=== TEXTE FOURNI ===
1878 : Étude sur la voie romaine de l’Oisans (III)

1878 : ÉTUDE SUR LA VOIE ROMAINE DE L’OISANS (Partie III)
Remerciement à M. Alain Pellorce qui nous a confié ce document.

Troisième partie du mystérieux document découvert dans une maison de Clavans.
Au centre de l’article le plan qui était inséré dans le cahier. J’ai ajouté une teinte orangée sur le tracé de la voie romaine pour la rendre plus visible.

Cette troisième partie pourrait s’intituler, “ Dans les pas de nos antiques ancêtres ”.

VOIE ROMAINE PRINCIPALE

La voie romaine de Tarin à Vienne, après avoir quitté les Alpes Cottiennnes ou le Briançonnais, était arrivée à la station de STABATIO, identique, d’après les géographes de la Gaule, avec le MONESTIER DE BRIANCON. Bientôt après elle touchait aux limites des Uceni et franchissant le col du Lautaret, elle s’engageait sur le versant occidental de la chaine qui sépare leur pays de la Maurienne. Au lieu de descendre vers la Romanche, comme la route actuelle, la voie suivait une direction presque horizontale le long de la montagne, venait passer devant le lac du PONTET puis s’avançant vers les collines de PUY GOLEFRE, elle contournait la montagne, et après avoir traversé le ruisseau du MORIAN, elle arrivait aux HYERES.Continuant sa marche à travers des coteaux de VENTELON et de TERRASSE, elle montait un peu au-delà pour atteindre en se  détournant le CHAZELET.
Sa marche, constatée dans ce sens par la tradition l’est aussi par des traces disséminées sur ce passage. En deçà du Lautaret, on reconnaît le gradin de roche sur lequel elle passait. Près du lac, un mur construit pour la soutenir contre ses infiltrations apparait encore. D’autres traces presque effacées, se montrent à la suite sur une ligne régulière à l’Ouest jusqu’au contour de PUY GOLEFRE. Là, la Voie a disparu sous les éboulis, pour reparaître aux abords des HYERES.
=== DONNÉES À TRAITER ===
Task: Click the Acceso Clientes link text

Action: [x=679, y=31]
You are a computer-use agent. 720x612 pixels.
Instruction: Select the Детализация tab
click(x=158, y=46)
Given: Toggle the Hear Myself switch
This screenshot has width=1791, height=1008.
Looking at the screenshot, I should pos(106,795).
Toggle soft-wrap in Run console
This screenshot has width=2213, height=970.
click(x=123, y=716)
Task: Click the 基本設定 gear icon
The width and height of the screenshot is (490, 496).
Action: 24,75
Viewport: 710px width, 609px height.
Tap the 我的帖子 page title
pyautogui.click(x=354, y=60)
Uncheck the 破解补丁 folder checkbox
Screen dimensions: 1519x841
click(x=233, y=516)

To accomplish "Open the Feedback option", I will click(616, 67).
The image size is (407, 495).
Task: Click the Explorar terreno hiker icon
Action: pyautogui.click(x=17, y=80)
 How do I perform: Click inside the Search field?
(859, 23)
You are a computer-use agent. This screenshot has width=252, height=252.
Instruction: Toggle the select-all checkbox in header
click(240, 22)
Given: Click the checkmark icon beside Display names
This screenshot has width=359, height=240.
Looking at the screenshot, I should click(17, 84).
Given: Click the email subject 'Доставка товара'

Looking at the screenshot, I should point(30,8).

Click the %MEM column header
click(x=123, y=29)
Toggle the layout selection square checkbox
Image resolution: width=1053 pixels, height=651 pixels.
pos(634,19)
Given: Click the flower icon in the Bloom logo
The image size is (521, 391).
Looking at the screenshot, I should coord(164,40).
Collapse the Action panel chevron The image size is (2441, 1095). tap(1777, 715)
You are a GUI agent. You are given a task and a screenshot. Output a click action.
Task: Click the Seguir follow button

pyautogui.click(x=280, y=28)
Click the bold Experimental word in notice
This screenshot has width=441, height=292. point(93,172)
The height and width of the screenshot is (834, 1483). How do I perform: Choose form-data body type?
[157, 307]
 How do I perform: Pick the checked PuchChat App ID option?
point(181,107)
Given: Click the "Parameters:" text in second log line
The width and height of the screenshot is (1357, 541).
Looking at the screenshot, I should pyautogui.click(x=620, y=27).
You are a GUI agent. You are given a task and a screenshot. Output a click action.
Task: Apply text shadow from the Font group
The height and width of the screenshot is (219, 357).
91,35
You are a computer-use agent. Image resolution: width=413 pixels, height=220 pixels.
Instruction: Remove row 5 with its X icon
===
• CONSIGNES
a: Recopiez les lignes du listing qui vont de celle qui contient « The height and width of the screenshot is (834, 1483). » jusqu’à la fin du listing, en remplaçant « Font » par « Format » sans rien changer d’autre.
b: Continuez le texte sur la voie romaine de l’Oisans à la suite de sa dernière phrase.
Le texte et le listing n’ont pas la même origine.

• RÉPONSES
a:
The height and width of the screenshot is (834, 1483). How do I perform: Choose form-data body type?
[157, 307]
 How do I perform: Pick the checked PuchChat App ID option?
point(181,107)
Given: Click the "Parameters:" text in second log line
The width and height of the screenshot is (1357, 541).
Looking at the screenshot, I should pyautogui.click(x=620, y=27).
You are a GUI agent. You are given a task and a screenshot. Output a click action.
Task: Apply text shadow from the Format group
The height and width of the screenshot is (219, 357).
91,35
You are a computer-use agent. Image resolution: width=413 pixels, height=220 pixels.
Instruction: Remove row 5 with its X icon

b:
Sur les collines de Puy-Golèfre, un chemin latéral avait quitté la Voie pour monter au col du Goléon. Le sentier que l’on aperçoit sur le vallon du Moria est, avec un pavé sur le col lui-même, la seule trace subsistante de ce chemin.
En passant, un peu en deçà du lac du Pontet, la voie romaine laissait, à 200 mètres au dessous d’elle, le VILLARD d’ARENE, où la table de Peutinger place la station de Durotincum. Située aussi inférieurement à la voie, cette localité lui avoir été reliée ; à moins qu’on ne le suppose, que la station ainsi indiquée se trouvait en un LIEU PRES DE VILLARD d’ARENE • Ce lieu pourrait se rapporter au Village des COURS, plus proche de la Voie, ou à celui des Hyères qu’elle traversait 1200 mètres plus loin.
Des Hyères au Chazelet, la trace de la Voie est marquée par le chemin de communication de ces deux villages et par quelques rochers qu’il a fallu, entre ces deux points, tailler pour son passage.
C’est près de Ventelon et du chemin qui a remplacé la Voie, que fut découverte, en 1839, une sépulture. Elle a été décrite par M. Champollion Figeac ; dans un de ses ouvrages sur les antiquités celtiques.
Les Romains qui, ainsi que les Gaulois, redoutaient grandement la violation des tombeaux, avaient coutume d’ensevelir leurs morts sur le bord des grands chemins, comme pour les placer sous la sauvegarde publique.
Avant d’arriver au Chazelet, cette Voie se montre encore dans un petit parcours, presque avec sa largeur primitive. Au delà de ce village, elle traversait le torrent et montait en longs circuits sur le plateau de PARIS.
Quoique situé à une hauteur de 2000 mètres, ce plateau incliné à l’Est et au Midi, possède des expositions heureuses qui en adoucissent singulièrement le climat. Formé d’un terreau fertile, il se couvre en été d’une végétation brillante. Nul obstacle n’arrêtait la Voie dans ces belles collines. En suivant l’humble sentier qui lui a survécu, on la reconnait encore çà et là, quoique dissimulée sous le gazon. Ici c’est une tranchée sur la croupe d’une colline, faite en vue d’un passage ; là c’est un tronçon de la voie elle même, avec une largeur de 4 à 5 mètres, présentant des  restes d’ornières et un talus assez bien dessiné ; si l’on poursuit ces traces, on les voit affecter une direction et des détours régulièrement ascendants jusqu’au sommet.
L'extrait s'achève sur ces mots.